Stored items:
----

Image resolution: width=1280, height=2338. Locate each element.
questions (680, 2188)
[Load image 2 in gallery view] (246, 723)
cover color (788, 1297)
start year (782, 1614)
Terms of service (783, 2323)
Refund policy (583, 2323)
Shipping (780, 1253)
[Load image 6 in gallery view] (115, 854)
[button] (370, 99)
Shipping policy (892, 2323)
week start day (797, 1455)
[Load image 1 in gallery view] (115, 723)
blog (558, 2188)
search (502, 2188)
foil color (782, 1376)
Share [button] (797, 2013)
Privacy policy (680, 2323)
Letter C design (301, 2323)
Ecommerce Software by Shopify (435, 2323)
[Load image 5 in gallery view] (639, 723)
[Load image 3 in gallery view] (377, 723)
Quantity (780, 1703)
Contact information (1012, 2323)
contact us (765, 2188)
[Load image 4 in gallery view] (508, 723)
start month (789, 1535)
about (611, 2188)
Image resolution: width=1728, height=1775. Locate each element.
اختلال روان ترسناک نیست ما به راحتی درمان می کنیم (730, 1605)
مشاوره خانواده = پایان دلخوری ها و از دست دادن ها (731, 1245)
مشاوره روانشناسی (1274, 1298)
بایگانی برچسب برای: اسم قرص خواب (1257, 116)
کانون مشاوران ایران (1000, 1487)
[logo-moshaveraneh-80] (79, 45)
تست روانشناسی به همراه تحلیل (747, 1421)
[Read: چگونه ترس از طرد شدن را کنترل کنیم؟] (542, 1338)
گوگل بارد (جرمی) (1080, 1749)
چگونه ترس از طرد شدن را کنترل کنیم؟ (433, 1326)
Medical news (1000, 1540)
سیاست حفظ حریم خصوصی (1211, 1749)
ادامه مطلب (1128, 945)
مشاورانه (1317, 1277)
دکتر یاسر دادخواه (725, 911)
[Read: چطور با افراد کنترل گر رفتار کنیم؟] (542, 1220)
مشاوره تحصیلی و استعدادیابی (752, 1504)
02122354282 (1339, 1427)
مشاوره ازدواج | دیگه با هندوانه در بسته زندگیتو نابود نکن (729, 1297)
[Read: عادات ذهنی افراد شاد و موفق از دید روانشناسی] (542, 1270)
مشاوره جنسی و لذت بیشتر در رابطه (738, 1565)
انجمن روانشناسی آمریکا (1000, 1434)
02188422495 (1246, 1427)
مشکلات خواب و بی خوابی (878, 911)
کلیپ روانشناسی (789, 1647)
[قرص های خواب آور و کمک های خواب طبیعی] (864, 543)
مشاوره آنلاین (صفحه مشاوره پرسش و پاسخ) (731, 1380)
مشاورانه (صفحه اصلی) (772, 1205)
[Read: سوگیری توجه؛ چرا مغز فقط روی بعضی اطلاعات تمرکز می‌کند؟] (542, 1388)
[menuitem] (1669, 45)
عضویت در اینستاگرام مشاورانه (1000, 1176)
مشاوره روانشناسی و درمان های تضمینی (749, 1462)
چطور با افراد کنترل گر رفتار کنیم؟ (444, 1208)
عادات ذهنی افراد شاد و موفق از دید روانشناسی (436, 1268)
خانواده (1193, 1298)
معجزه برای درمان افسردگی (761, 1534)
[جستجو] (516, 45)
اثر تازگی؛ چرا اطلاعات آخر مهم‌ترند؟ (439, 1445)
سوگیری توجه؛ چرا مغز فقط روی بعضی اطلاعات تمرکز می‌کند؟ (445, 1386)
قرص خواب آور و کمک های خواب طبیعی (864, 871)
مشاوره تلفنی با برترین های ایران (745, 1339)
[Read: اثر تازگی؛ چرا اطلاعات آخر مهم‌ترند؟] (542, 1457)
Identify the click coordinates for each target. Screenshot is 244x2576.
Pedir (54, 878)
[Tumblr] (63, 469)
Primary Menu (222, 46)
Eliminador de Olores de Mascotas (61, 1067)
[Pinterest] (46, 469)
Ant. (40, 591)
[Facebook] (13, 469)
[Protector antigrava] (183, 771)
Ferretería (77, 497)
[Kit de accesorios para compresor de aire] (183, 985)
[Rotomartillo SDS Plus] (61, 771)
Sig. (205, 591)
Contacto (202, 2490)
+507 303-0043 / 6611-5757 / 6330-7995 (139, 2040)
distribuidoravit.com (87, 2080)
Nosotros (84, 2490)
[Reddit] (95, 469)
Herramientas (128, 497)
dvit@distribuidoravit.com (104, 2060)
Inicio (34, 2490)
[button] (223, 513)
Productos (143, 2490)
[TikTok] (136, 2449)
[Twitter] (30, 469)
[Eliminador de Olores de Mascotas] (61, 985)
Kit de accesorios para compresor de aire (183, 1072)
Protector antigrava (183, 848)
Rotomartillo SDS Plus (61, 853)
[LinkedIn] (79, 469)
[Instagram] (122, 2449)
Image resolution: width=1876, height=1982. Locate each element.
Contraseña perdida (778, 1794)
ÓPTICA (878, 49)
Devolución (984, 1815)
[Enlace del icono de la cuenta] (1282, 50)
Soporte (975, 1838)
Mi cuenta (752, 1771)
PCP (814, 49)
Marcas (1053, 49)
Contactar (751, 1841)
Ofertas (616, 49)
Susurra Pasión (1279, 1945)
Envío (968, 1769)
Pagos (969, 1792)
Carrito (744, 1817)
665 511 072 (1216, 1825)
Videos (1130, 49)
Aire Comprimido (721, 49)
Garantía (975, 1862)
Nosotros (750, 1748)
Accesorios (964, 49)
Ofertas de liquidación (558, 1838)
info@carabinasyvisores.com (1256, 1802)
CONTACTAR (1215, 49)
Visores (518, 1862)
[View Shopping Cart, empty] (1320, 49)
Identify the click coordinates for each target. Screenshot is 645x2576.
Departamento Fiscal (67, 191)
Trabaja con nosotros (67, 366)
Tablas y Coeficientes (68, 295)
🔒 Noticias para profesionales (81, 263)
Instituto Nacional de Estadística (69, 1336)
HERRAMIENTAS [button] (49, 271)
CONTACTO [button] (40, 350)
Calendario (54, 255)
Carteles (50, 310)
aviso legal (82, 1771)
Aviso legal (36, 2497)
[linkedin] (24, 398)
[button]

----

Action item: Taking the entries above, restate exactly those lines that fall between the line with "[جستجو] (516, 45)" and the line with "Screenshot is 645x2576.", keeping both of those lines too.

Response to the task:
[جستجو] (516, 45)
اثر تازگی؛ چرا اطلاعات آخر مهم‌ترند؟ (439, 1445)
سوگیری توجه؛ چرا مغز فقط روی بعضی اطلاعات تمرکز می‌کند؟ (445, 1386)
قرص خواب آور و کمک های خواب طبیعی (864, 871)
مشاوره تلفنی با برترین های ایران (745, 1339)
[Read: اثر تازگی؛ چرا اطلاعات آخر مهم‌ترند؟] (542, 1457)
Identify the click coordinates for each target. Screenshot is 244x2576.
Pedir (54, 878)
[Tumblr] (63, 469)
Primary Menu (222, 46)
Eliminador de Olores de Mascotas (61, 1067)
[Pinterest] (46, 469)
Ant. (40, 591)
[Facebook] (13, 469)
[Protector antigrava] (183, 771)
Ferretería (77, 497)
[Kit de accesorios para compresor de aire] (183, 985)
[Rotomartillo SDS Plus] (61, 771)
Sig. (205, 591)
Contacto (202, 2490)
+507 303-0043 / 6611-5757 / 6330-7995 (139, 2040)
distribuidoravit.com (87, 2080)
Nosotros (84, 2490)
[Reddit] (95, 469)
Herramientas (128, 497)
dvit@distribuidoravit.com (104, 2060)
Inicio (34, 2490)
[button] (223, 513)
Productos (143, 2490)
[TikTok] (136, 2449)
[Twitter] (30, 469)
[Eliminador de Olores de Mascotas] (61, 985)
Kit de accesorios para compresor de aire (183, 1072)
Protector antigrava (183, 848)
Rotomartillo SDS Plus (61, 853)
[LinkedIn] (79, 469)
[Instagram] (122, 2449)
Image resolution: width=1876, height=1982. Locate each element.
Contraseña perdida (778, 1794)
ÓPTICA (878, 49)
Devolución (984, 1815)
[Enlace del icono de la cuenta] (1282, 50)
Soporte (975, 1838)
Mi cuenta (752, 1771)
PCP (814, 49)
Marcas (1053, 49)
Contactar (751, 1841)
Ofertas (616, 49)
Susurra Pasión (1279, 1945)
Envío (968, 1769)
Pagos (969, 1792)
Carrito (744, 1817)
665 511 072 (1216, 1825)
Videos (1130, 49)
Aire Comprimido (721, 49)
Garantía (975, 1862)
Nosotros (750, 1748)
Accesorios (964, 49)
Ofertas de liquidación (558, 1838)
info@carabinasyvisores.com (1256, 1802)
CONTACTAR (1215, 49)
Visores (518, 1862)
[View Shopping Cart, empty] (1320, 49)
Identify the click coordinates for each target. Screenshot is 645x2576.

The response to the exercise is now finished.